Thursday, July 24, 2008

Summer Squash #2: Zucchini Fritters

Finally, this was a Zucchini recipe that I really liked ( I’ve made it with all the summer squash from the past two weeks. This is from _Cook with Jamie_ by Jamie Oliver (which I borrowed from the library, and am completely in love with right now).

Zucchini fritters

4 large zucchini
1 large egg
1 tsp white pepper
1 heaped Tbsp flour
1 fresh red chilli, deseeded and finely chopped
A bunch of fresh mint, leaves picked and chopped
1 lemon, zested and quartered
A good handful of freshly grated Parmesan cheese
Sea salt
Olive oil
½ tsp cumin

This is a little recipe I made up recently. I wasn’t sure if it would work but it did and I was really pleased with the results. If you cook them correctly, you’ll be rewarded with a lovely mixture of golden, crunchy zucchini on the outside and soft, fresh zucchini in the middle. I love to eat them on the own as nibbles, or as part of an antipasti selection with some feta chees and a plate of nice ripe tomatoes, or next to some grilled pork, chicken or fish. Delicious summertime cooking!

Remove the ends from the zucchini and cut them lengthways into quarters. Remove and discard the fluffy white center from each one with your knife. Then, in no particular way, slice the zucchini up into matchsticks – don’t worry about being precise and perfect, just do the best you can.

Separate the egg and put the white into one bowl and the yolk into another. Add the zucchini matchsticks, white pepper, flour, chili, mint, lemon zest, and parmesan cheese to the yolk and mix up with your hands. You can be rough and scrunch the mixture together quite hard. Whip the egg white up with a pinch of salt until stiff (if you have someone else in the kitchen with you looking for something to do, ask them to do this job!), then carefully fold it into the zucchini mixture.

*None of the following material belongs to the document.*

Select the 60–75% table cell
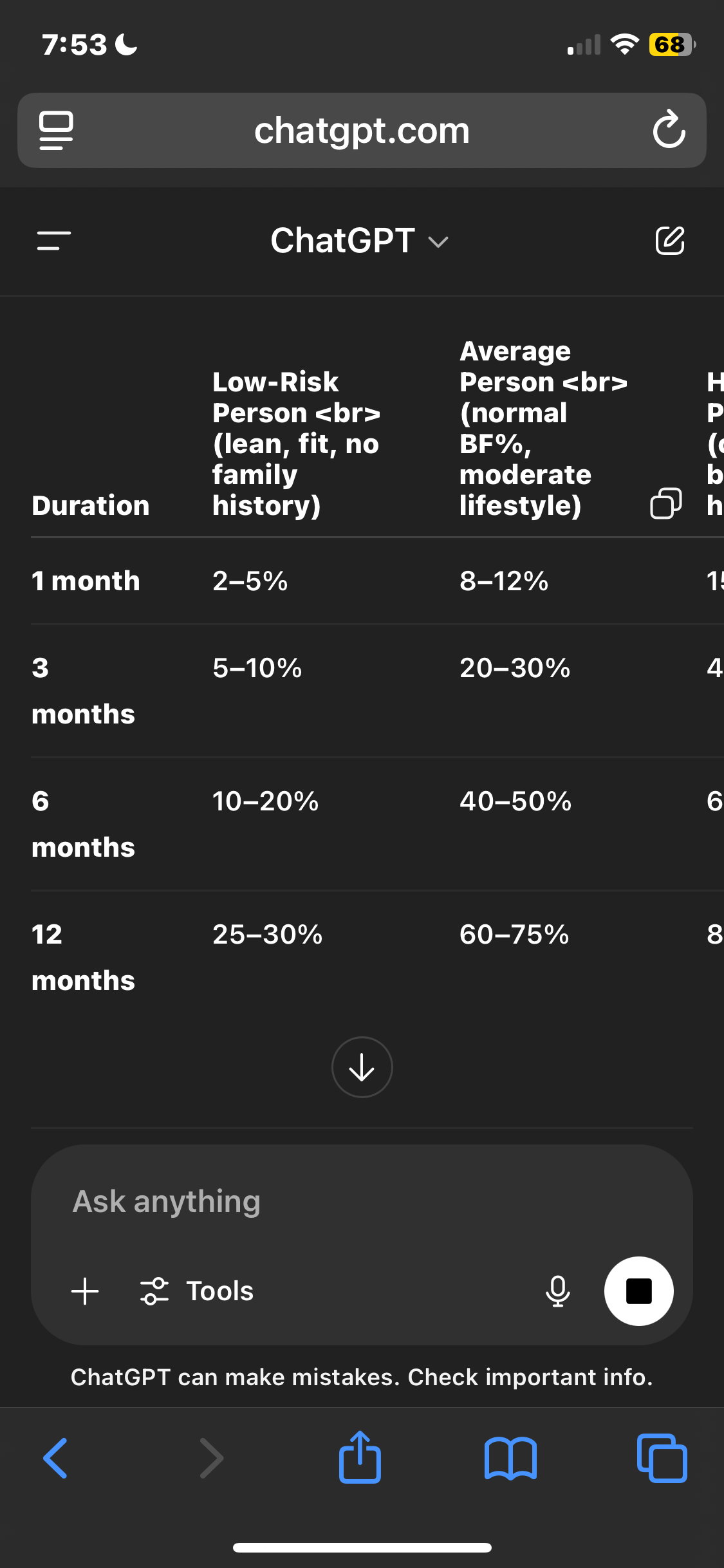Viewport: 724px width, 1568px height. coord(514,934)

When it comes to shaping the fritters, feel free to make one lard one ( ½ inch thick) or get two non-stick pans on the heat to do a batch of smaller ones. Put a good couple of glugs of olive oil into each pan and put 5 or 6 little bundles of the mixture into each pan. Sprinkle over some cumin and cook the fritters on a medium heat. They should need about 2 ½ minutes on each side to go golden.

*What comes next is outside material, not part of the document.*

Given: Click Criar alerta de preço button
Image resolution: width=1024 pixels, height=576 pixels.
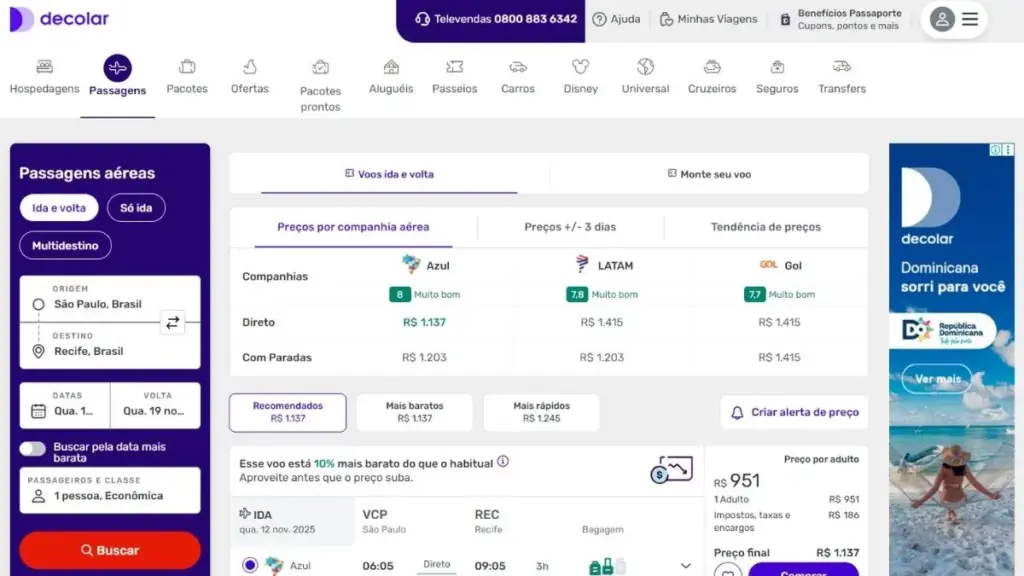Looking at the screenshot, I should click(x=794, y=412).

While they’re frying is a good time to get your guests around the table with the white wine flowing! As soon as the fritters are golden on both sides, take them to the table on a platter with the lemon quarters – they won’t hang around for long, that’s for sure.

***
Marie’s comments:
I really don’t like summer squash or zucchini very much, but this was great.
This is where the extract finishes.